Thanks my friend we look forwards to seeing them.


----------



## Mountain Man (Feb 12, 2020)

How do I upload the pictures I have for you to view to this site?


----------



## Geo (Feb 12, 2020)

Click "post Reply". Under this text box will be two tabs labeled "options" and "attachments". Open "attachments". Click the "add files" button. Select the photo. It will give you the option to place the photo in a particular place in the post or just click "submit".


----------



## kurtak (Feb 12, 2020)

Mountain Man said:


> Okay, I am convinced on the copper and I remembered last year I tried using the copper technique. I thought it did not do anything, but, I went and dug out the copper strips I used to try it with. One side was covered in green like a battery post. I cleaned one side off and to my surprise under all the green was gold cemented to it At least it looks like it is pure yellow gold. It is only on the one side. The other side had no gold on it.
> 
> Now my question is how do I get the cemented gold off the copper plate?



If you just put the copper in but didn't provide agitation it is possible/likely that gold "plated" to the copper (not cemented to it)

When cementing PMs "out" of a solution you want/need to provide "agitation"

To learn more - go to the Library - scroll down to the bottom of the page - there will be a thread there titled - "Fuzz Button Interconnects - need some advice" --- it is the 8th thread up from the bottom of the page

Read it - it will give you details on cementing PMs from solution

Looking forward to seeing pics of both you stannous test & the copper - they will certainly be helpful

Kurt


----------



## kurtak (Feb 12, 2020)

Concerning the problem you are having with not dropping all your gold in the first place 

Question - for your AR are you using HCl & nitric acid --- or HCl & some other nitrate such as sodium nitrate or potassium nitrate ?

Kurt


----------



## Mountain Man (Feb 12, 2020)




----------



## anachronism (Feb 12, 2020)

Do you have a Stannous test we can see?


----------



## Mountain Man (Feb 12, 2020)




----------



## Mountain Man (Feb 12, 2020)

Okay, I just learned how to post pics, that to your help. The first is the copper cementing I did a year ago. The gold color is actual gold and I have no idea how it ended up with gold on the copper like that, but I do think it is actually gold. I am considering doing a reverse electrolysis to strip it off unless there is a better way. 

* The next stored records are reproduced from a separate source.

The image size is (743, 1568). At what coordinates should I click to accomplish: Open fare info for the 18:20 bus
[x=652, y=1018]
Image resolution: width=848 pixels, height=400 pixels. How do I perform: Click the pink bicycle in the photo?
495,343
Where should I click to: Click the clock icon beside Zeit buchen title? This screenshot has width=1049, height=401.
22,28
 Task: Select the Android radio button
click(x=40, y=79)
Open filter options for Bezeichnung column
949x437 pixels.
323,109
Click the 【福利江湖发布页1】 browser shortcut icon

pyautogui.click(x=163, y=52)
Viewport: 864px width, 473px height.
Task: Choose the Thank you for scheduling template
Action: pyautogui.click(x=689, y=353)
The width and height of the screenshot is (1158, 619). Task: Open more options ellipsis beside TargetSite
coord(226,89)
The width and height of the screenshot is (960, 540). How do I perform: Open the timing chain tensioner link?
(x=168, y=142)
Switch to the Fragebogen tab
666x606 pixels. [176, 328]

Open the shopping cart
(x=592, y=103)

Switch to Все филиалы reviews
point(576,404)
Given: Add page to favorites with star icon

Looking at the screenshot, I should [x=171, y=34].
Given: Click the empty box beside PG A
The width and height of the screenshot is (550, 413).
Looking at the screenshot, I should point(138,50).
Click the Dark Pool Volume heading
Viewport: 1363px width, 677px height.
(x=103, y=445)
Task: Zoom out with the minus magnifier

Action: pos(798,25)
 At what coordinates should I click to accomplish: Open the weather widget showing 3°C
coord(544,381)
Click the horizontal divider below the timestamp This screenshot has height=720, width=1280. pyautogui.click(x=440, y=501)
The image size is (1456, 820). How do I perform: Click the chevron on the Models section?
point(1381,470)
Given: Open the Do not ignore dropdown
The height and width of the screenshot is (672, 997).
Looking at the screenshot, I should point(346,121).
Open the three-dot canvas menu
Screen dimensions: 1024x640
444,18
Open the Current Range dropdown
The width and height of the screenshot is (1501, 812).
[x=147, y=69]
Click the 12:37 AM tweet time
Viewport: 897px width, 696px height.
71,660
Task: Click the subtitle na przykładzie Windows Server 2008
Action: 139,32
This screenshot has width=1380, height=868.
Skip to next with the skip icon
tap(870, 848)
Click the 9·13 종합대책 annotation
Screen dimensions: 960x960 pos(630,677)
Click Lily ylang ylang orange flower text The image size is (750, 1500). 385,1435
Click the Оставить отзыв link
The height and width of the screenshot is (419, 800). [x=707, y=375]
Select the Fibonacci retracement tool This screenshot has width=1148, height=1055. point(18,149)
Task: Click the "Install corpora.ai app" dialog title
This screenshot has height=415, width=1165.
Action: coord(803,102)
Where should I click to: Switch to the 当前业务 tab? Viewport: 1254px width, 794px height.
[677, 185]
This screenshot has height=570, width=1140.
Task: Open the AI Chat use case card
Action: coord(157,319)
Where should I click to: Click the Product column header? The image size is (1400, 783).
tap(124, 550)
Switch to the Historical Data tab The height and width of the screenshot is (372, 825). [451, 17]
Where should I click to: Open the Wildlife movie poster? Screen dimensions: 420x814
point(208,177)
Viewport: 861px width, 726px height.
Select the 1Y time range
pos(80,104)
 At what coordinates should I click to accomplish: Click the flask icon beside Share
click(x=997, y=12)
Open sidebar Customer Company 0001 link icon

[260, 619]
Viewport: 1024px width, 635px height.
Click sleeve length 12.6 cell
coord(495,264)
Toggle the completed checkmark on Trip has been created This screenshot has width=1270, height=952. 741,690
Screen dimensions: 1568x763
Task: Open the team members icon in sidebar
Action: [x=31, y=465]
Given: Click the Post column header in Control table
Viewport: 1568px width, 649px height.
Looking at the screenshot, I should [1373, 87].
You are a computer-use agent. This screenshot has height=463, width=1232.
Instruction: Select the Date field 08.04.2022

The second and third pics are of the s,c, test of my solution. That is solid black and purple.


----------



## Mountain Man (Feb 12, 2020)

The copper technique I have started on some of the bottles and one is doing exactly as you said it would. The other has dropped the gold also and that s.c. test has produced significant amounts of brown. I will get a pic of that and the copper sheet used in that bottle. It has now produced some very strange colors that appear to be something adhering to that copper sheet. If I am not mistaken brown is palladium? Is that correct? If so it is loaded with it or what ever it actually is. I have no idea what to do to recover it. 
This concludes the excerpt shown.